_Provided data:_
►
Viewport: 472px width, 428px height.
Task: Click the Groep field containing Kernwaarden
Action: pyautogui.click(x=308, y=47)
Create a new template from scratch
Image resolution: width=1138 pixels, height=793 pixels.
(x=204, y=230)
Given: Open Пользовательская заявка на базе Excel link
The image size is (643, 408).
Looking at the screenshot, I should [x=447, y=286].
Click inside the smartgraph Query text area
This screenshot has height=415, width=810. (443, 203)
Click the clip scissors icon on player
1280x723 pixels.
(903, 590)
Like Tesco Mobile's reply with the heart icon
◄
►
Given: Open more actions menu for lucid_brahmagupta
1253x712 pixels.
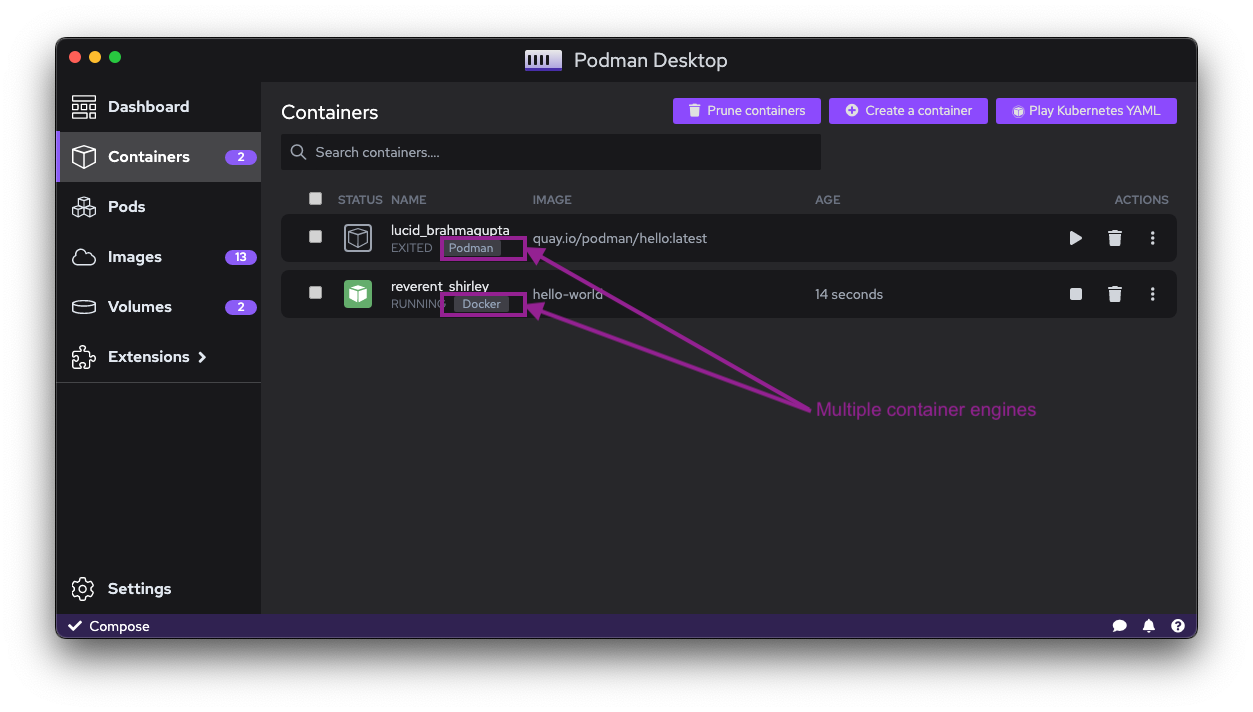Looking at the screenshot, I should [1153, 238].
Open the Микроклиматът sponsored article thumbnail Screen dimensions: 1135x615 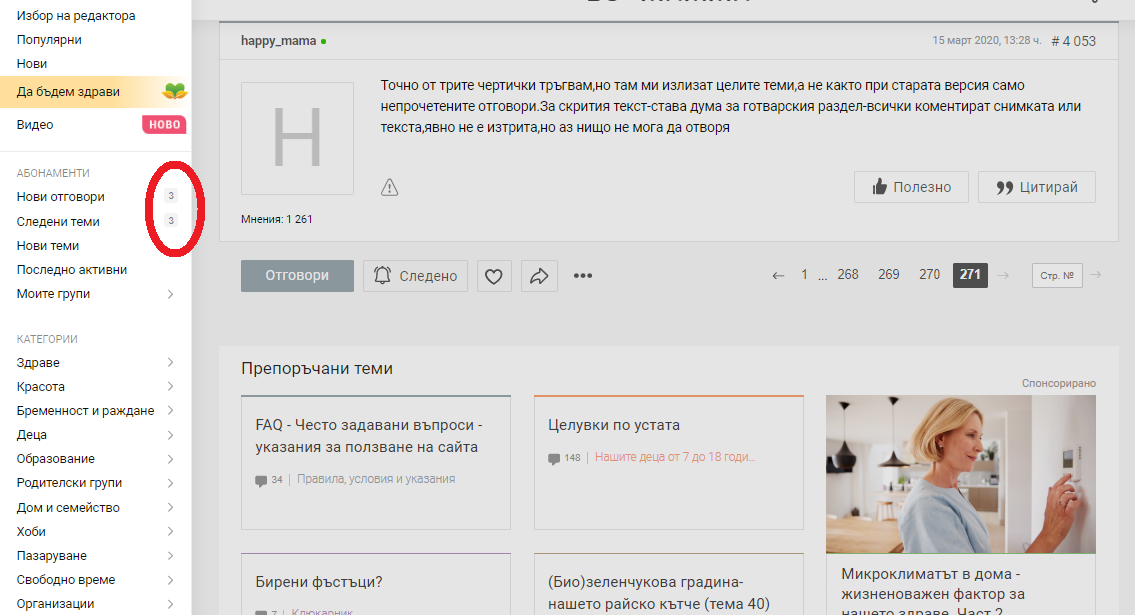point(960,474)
◄
_Directions:_ Set down, exactly as they stand above, the lines starting with the line with "The image size is (643, 408)." and going on through the line with "Like Tesco Mobile's reply with the heart icon", and no others.

_Answer:_
The image size is (643, 408).
Looking at the screenshot, I should [x=447, y=286].
Click inside the smartgraph Query text area
This screenshot has height=415, width=810. (443, 203)
Click the clip scissors icon on player
1280x723 pixels.
(903, 590)
Like Tesco Mobile's reply with the heart icon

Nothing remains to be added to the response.